A Proposal for a replication tier for WADI.
-------------------------------------------

When to replicate:
------------------

(1). After each mutative session method invocation (except
setLastAccessedTime()).

Modifiers:
 mode=sync/async
 safe-distance=local-queue/network/remote-queue/remote-invocation
 granularity=invocation

Features:
 most immediate point at which change can be notified.
 no batching - many small changes will be replicated
 highest cost/highest accuracy
 object identity is per-attribute

Problems:
 assumes that objects being passed in and out of session are not being written by other app threads (can we make this assumption?)

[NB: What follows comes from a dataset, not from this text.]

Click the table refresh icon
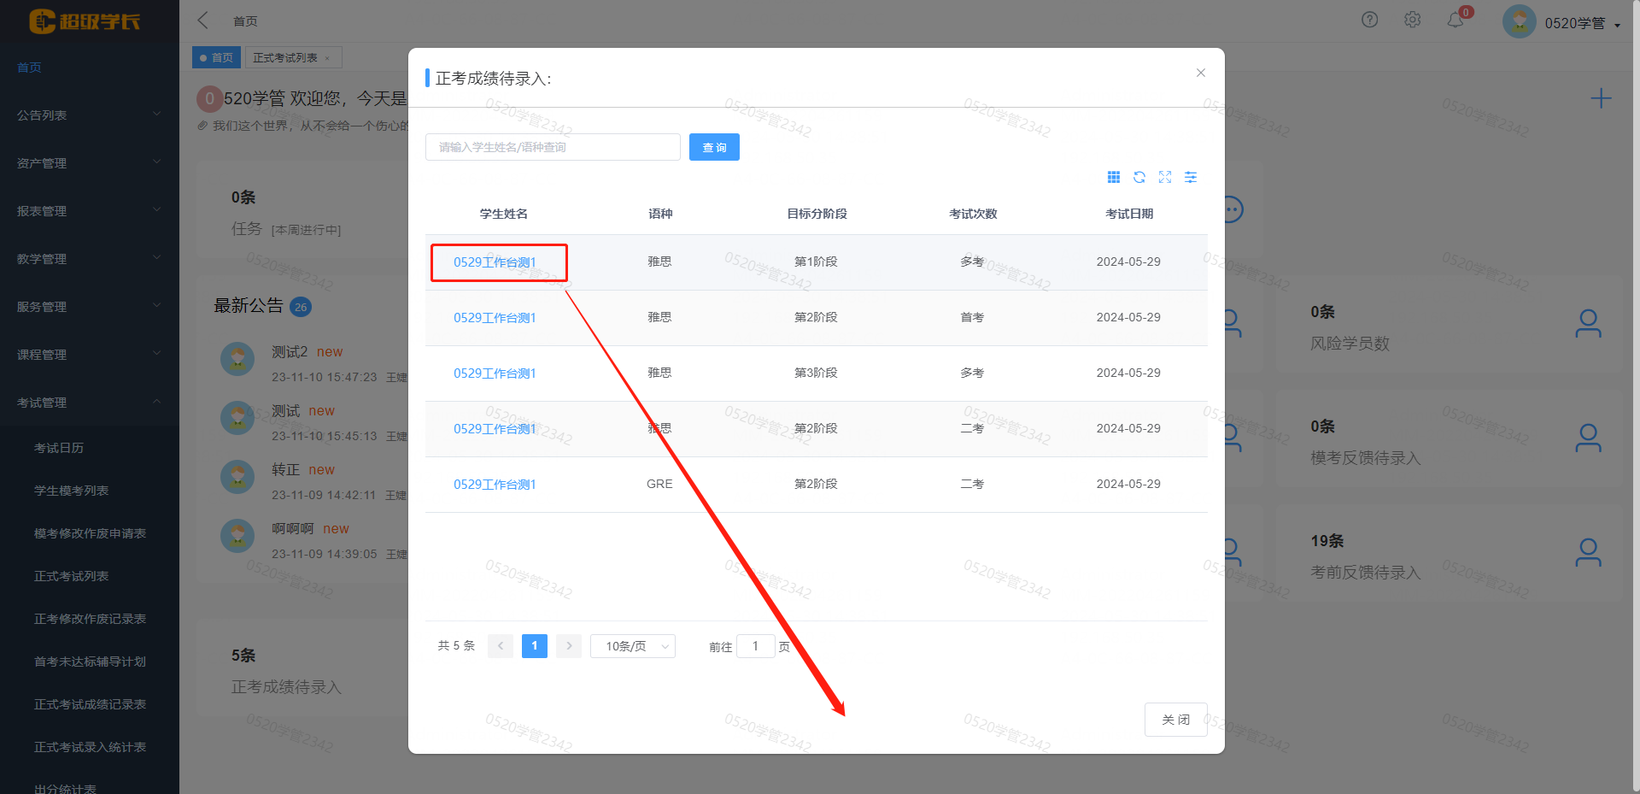The image size is (1640, 794). point(1139,177)
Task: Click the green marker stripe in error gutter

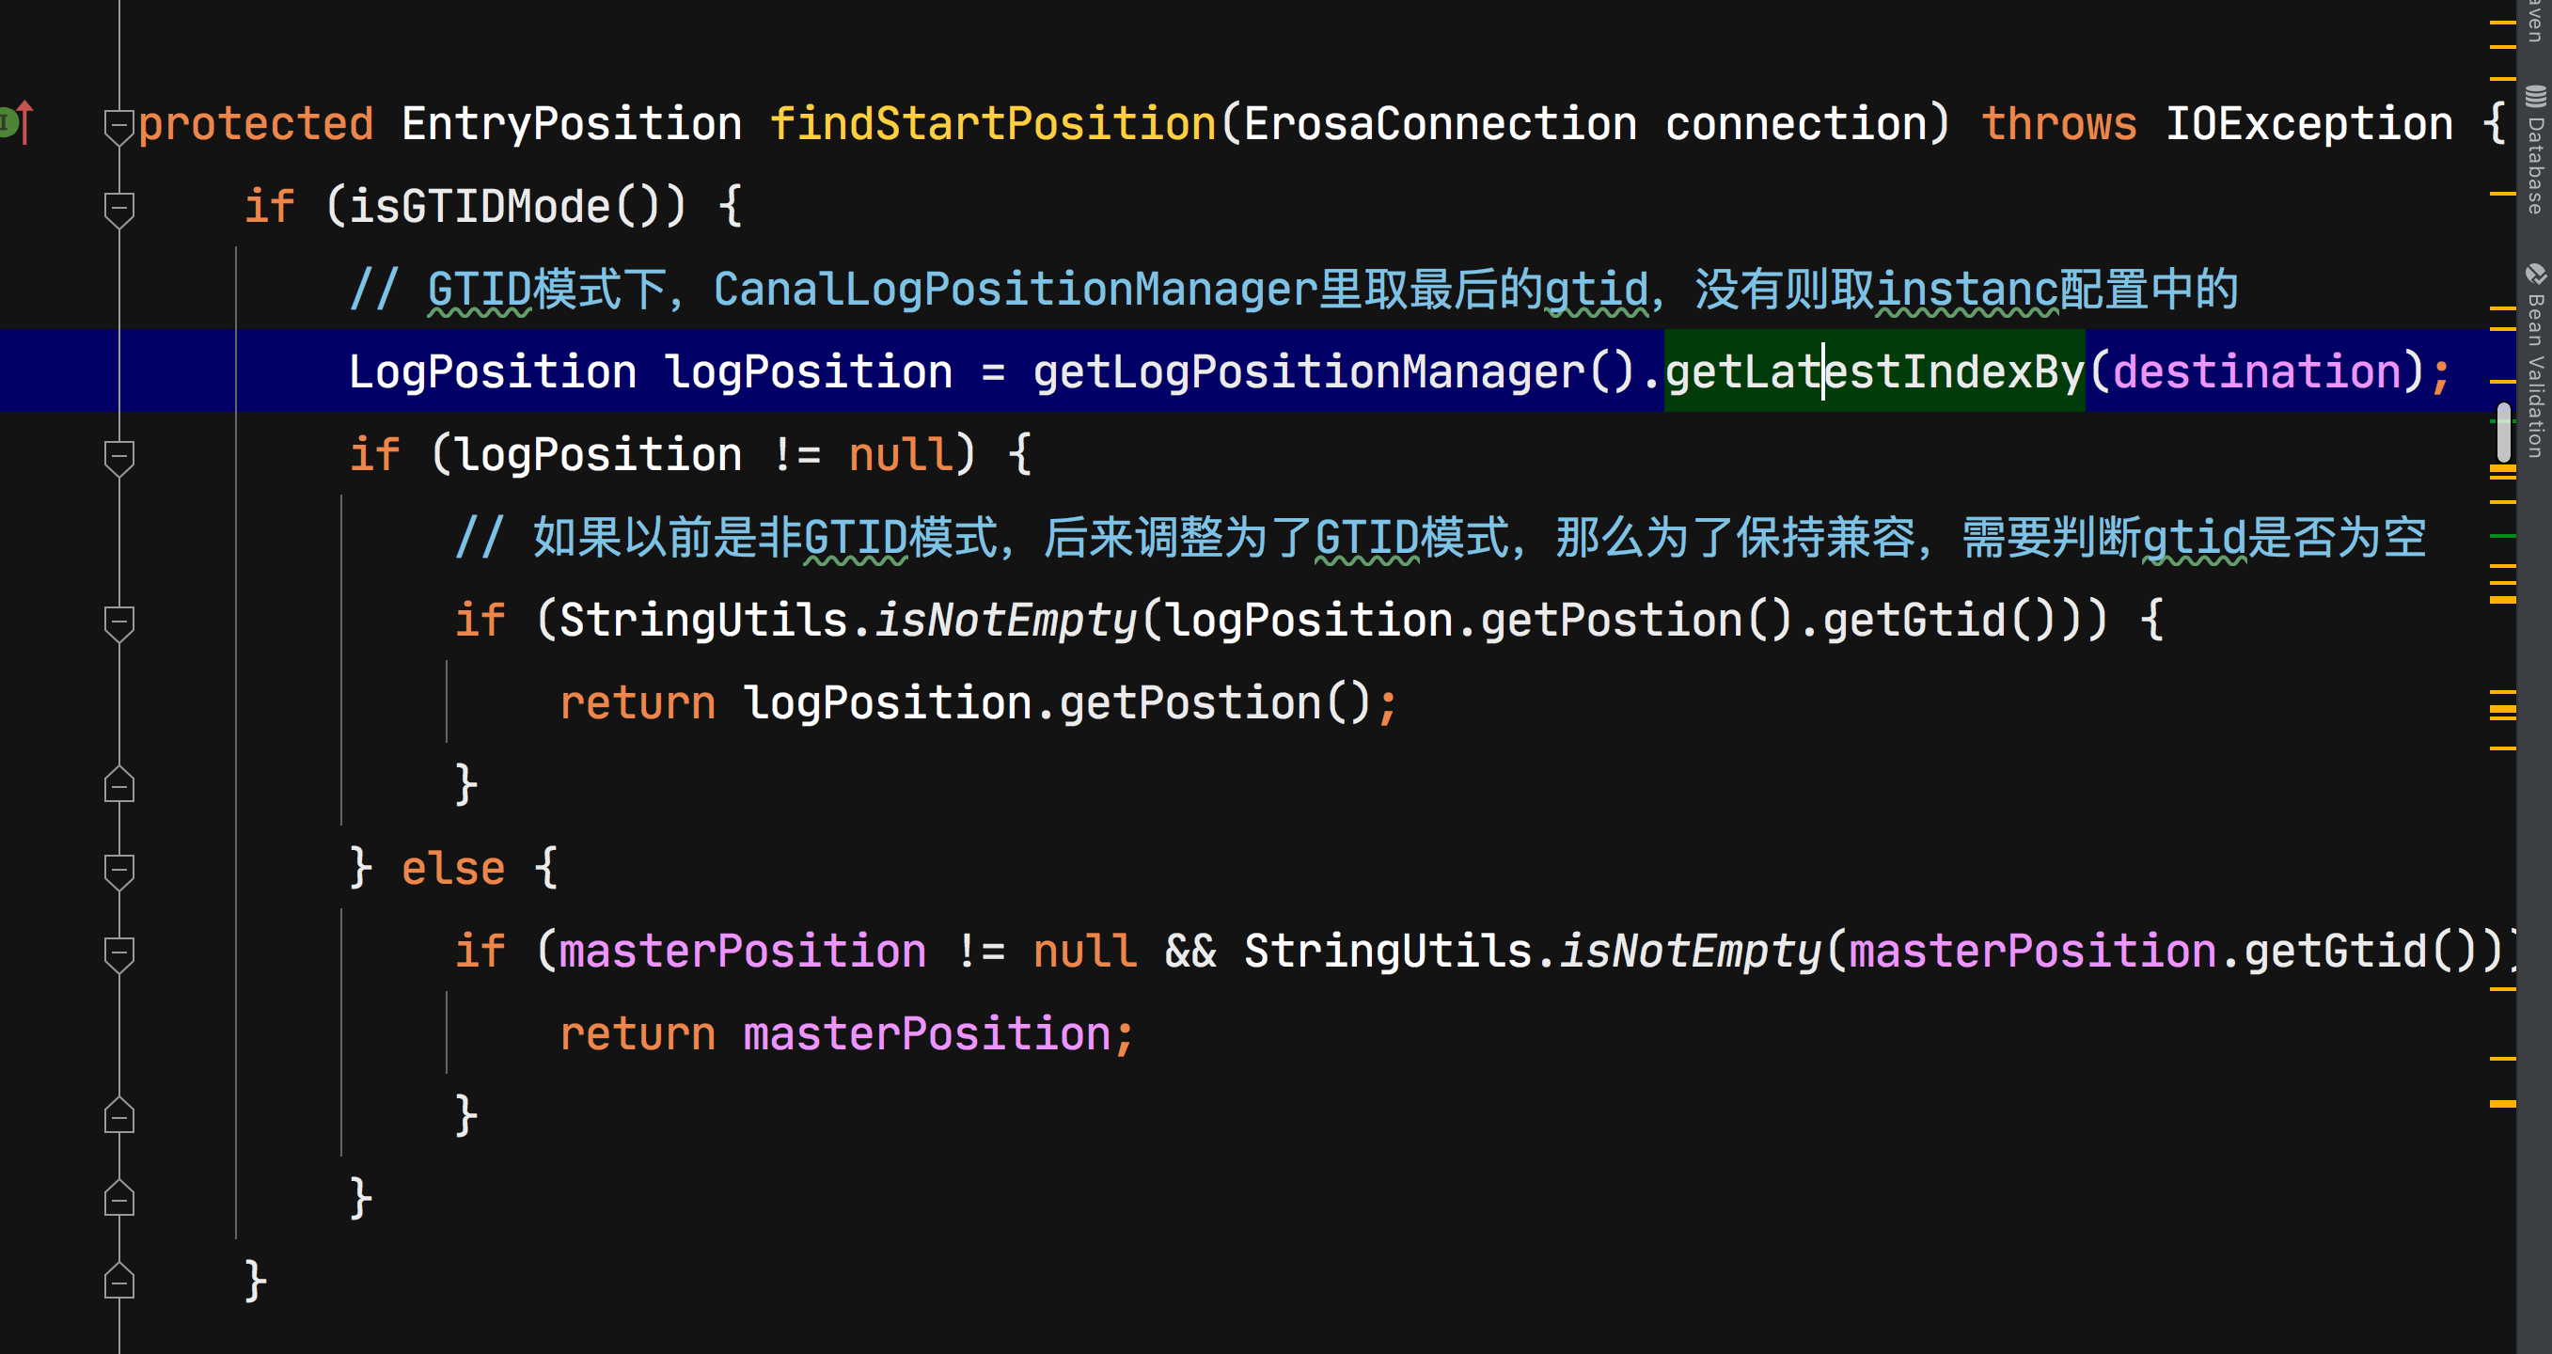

(2). At end of each request.

Modifiers:
 mode=ditto
 safe-distance=ditto
 granularity=batched-invocation, whole-session, diff?

Features:
 object identity will be either per-attribute (batched-invocation) or per-session (whole-session/diff?)
 a reasonable point at which to backup

Problems:

 to maintain consistent semantics we would have to break spec and
 serialise requests - this could be done by taking a write-lock for
 period of request instead of a read-lock. It may be possible to avoid
 the need for request serialisation if mode=batched-invocation by only
 replicating changes that have happened on this request thread,
 however session mutations performed by app-spawned threads will need
 to be taken into account.

(3). At end of request group.

 mode=ditto
 safe-distance=ditto
 granularity=batched-invocation, whole-session, diff?

Features:
 object identity will be either per-attribute (batched-invocation) or per-session (whole-session/diff?)
 a consistant point at which to backup

Problems:

 this may be a little too infrequest for some users, but is a pretty
 good compromise. Each request attempt(-1)-s to get a write lock at
 the end of its request, overlapping this with releasing its
 read-lock. REPLICATION_PRIORITY should become top priority. If if
 gets it the we know that there are no other readers and we can
 replicate.



Having decided when, what (granularity) and with what level of safety
(mode/safe-distance) to replicate. We can now see how aspects, filter
and manager might interact to send replication messages encapsulating
session change.

To whom to replicate?
---------------------

Each node needs to hold a model of every other node in the
cluster. Each node will contain a list of attributes. Some of these
will be deploy-time - e.g. ip-address, subnet, power-supply, room,
building etc. Some of them will be dynamic e.g. free-mem,
no-of-sessions-carried, no-of-rthreads-free etc...

These attributes need to be user define/calculable and updated at a
configurable interval.

The user defines a stack of weightings factors that are combined into
a single factor that is used as a Comparator to resort the set of
nodes ach time an update comes in.

The node uses this sorted list of nodes to decide which nodes to use
as buddies for the next session created.

The list is filtered so that work is distributed over a number of high
value nodes rather than only the highest - to avoid storming single
high-weighted nodes to death.

The session may have to carry a serialisable reference to its buddy
group, so that, no matter where it travels it knows to whom to
replicate.

If a session tries to migrate onto a peer holding its buddy, it should
be possible to sync them then promote the buddy to primary and demote
the primary to buddy.

A buddygroup will be a cluster managed resource. If a buddy is lost it
will be replaced with another. - this needs more thought - perhaps we
need buckets here, otherwise we will get session aggregation when
nodes fail and some nodes will end up

sessions will listen to buddygroups. if a buddy is lost from the group
they get an event and choose a replacement.